Claude Taugher

No. 86
- Position: Fullback

Personal information
- Born: March 2, 1895 Marathon, Wisconsin, U.S.
- Died: February 8, 1963 (aged 67) Dane County, Wisconsin, U.S.
- Listed height: 5 ft 10 in (1.78 m)
- Listed weight: 185 lb (84 kg)

Career information
- High school: Wausau (Wisconsin)
- College: Carroll

Career history
- Green Bay Packers (1922);

Career statistics
- Games played: 2
- Stats at Pro Football Reference

= Claude Taugher =

Recipient of the Naval cross (1897–1963)

Claude Buckley Taugher (March 2, 1895 – February 8, 1963), also known as Biff Taugher, was a player in the National Football League for the Green Bay Packers in 1922 as a fullback. He also was an officer with the United States Marine Corps during World War I, and was awarded the Navy Cross and the Distinguished Service Cross.

==Football career==
Taugher first played at the collegiate level at Carroll College. After returning from World War I, Taugher then played for Marquette University. On September 1, 1922, the football coach for Marquette University gave the Packers permission to sign Taugher. The Packers wished to get official permission, since the team had been in trouble with the league the year before for signing ineligible players. Taugher played for only one season. He coached the Carroll College football team in 1923, compiling a 0-3-1 record.

==Military career==
Taugher was a second lieutenant with the 6th Regiment, 4th Brigade (Marine), 2nd Division of the American Expeditionary Forces during World War I. He was awarded the Navy Cross, the Silver Star and the Distinguished Service Cross.

His Navy Cross citation reads:

The President of the United States of America takes pleasure in presenting the Navy Cross to Second Lieutenant Claude Buckley Taugher (MCSN: 0-3440), United States Marine Corps, for extraordinary heroism while serving with the 6th Regiment (Marines), 2d Division, A.E.F. in action at Bayonville, France, 2 November 1918. Lieutenant Taugher, with great dash, led his platoon in surrounding enemy dugouts in the village of Bayonville before the occupants had time to escape or organize effective resistance, capturing sixty-one of the enemy.
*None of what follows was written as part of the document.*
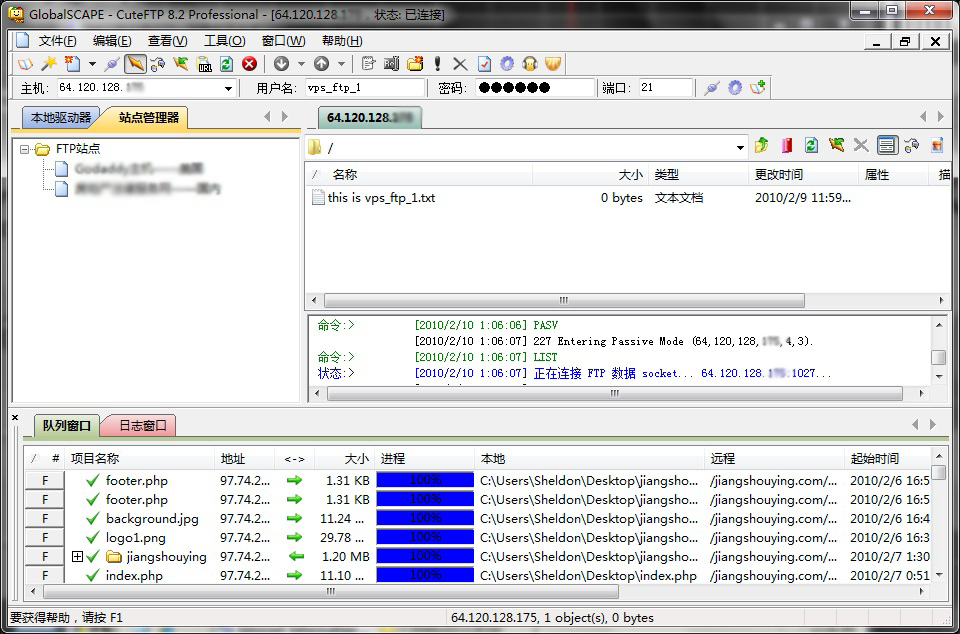The width and height of the screenshot is (960, 634).
Task: Click the 用户名 input field
Action: click(x=364, y=88)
Although wounded in the ankle he refused to be evacuated.

His Distinguished Service Cross citation reads:

The President of the United States of America, authorized by Act of Congress, July 9, 1918, takes pleasure in presenting the Distinguished Service Cross to Second Lieutenant Claude Buckley Taugher (MCSN: 0-3440), United States Marine Corps, for extraordinary heroism while serving with the Sixth Regiment (Marines), 2d Division, A.E.F., in action at Bayonville, France, 2 November 1918. Lieutenant Taugher, with great dash, led his platoon in surrounding enemy dugouts in the village of Bayonville before the occupants had time to escape or organize effective resistance, capturing sixty-one of the enemy. Although wounded in the ankle he refused to be evacuated.
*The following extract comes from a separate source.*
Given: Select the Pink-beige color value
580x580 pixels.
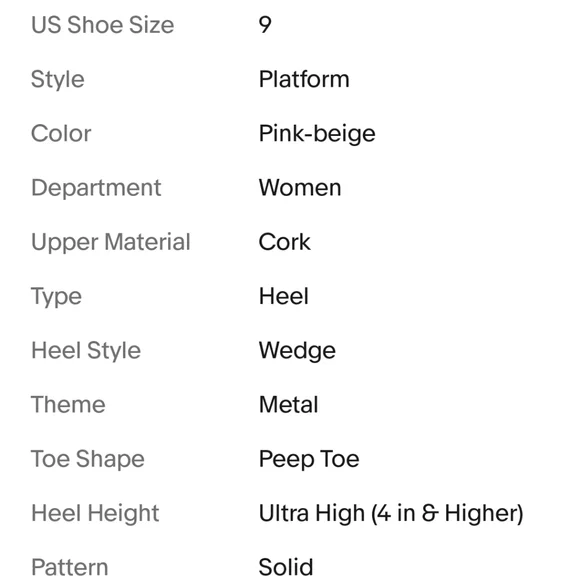Looking at the screenshot, I should (x=317, y=134).
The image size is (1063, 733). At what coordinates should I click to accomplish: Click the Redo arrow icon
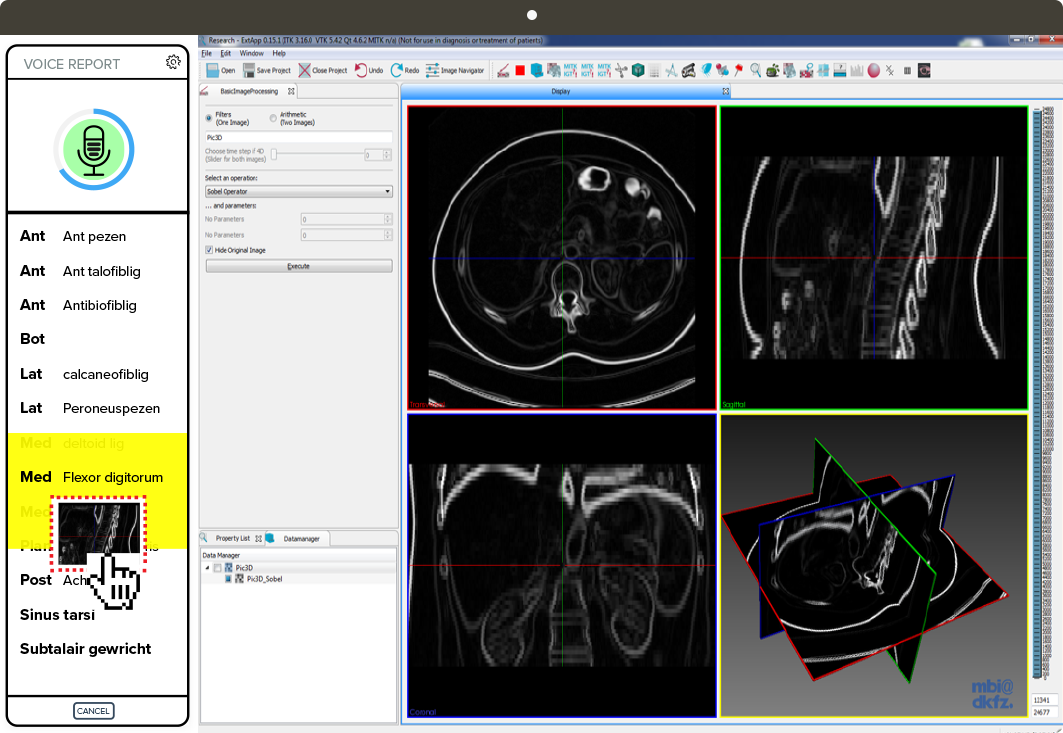[x=397, y=71]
His Silver Star citation reads:

Awarded for actions during the World War I

By direction of the President, under the provisions of the act of Congress approved July 9, 1918 (Bul. No. 43, W.D., 1918), Second Lieutenant Claude Buckley Taugher (MCSN: 0-3440), United States Marine Corps, is cited by the Commanding General, American Expeditionary Forces, for gallantry in action and a silver star may be placed upon the ribbon of the Victory Medals awarded him. Second Lieutenant Taugher distinguished himself while serving with the Sixth Regiment (Marines), 2d Division, American Expeditionary Forces during the Meuse-Argonne Offensive, France, 30 September to 11 November 1918.
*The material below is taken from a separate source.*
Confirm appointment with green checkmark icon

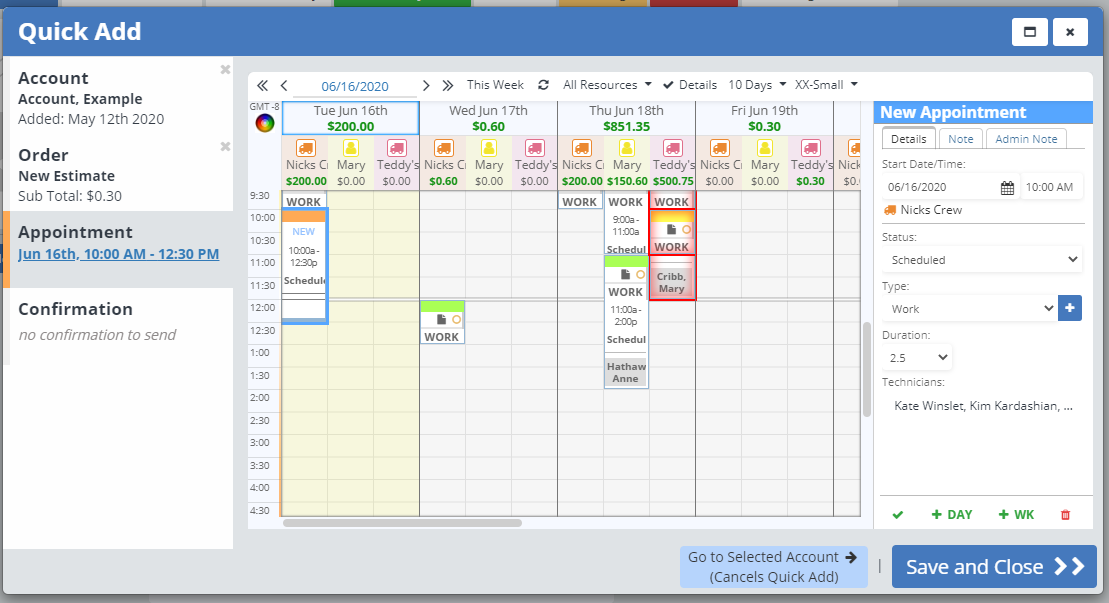(897, 515)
General Orders: Citation Orders, 2d Division, American Expeditionary Forces
Action Date: September 30 - November 11, 1918
Service: Marine Corps
Rank: Second Lieutenant
Regiment: 6th Regiment (Marines)
Division: 2d Division, American Expeditionary Forces

Taugher was honorably discharged from the Marine Corps as first lieutenant on August 15, 1919. His registered address at his appointment was in Wausau, Wisconsin, with his father, P. J. Taugher.

==Personal life==
Taugher was born on March 2, 1895, in Marathon, Wisconsin, to P. J. Taugher, a medical professional from Marathon City, and Maryanne Buckley Taugher.

He died on February 8, 1963, and was buried in Wood National Cemetery. He and his wife had three daughters: Janice Mary Taugher Ley, Maureen Taugher Christman and Mary Ann Ellen Taugher Schloer.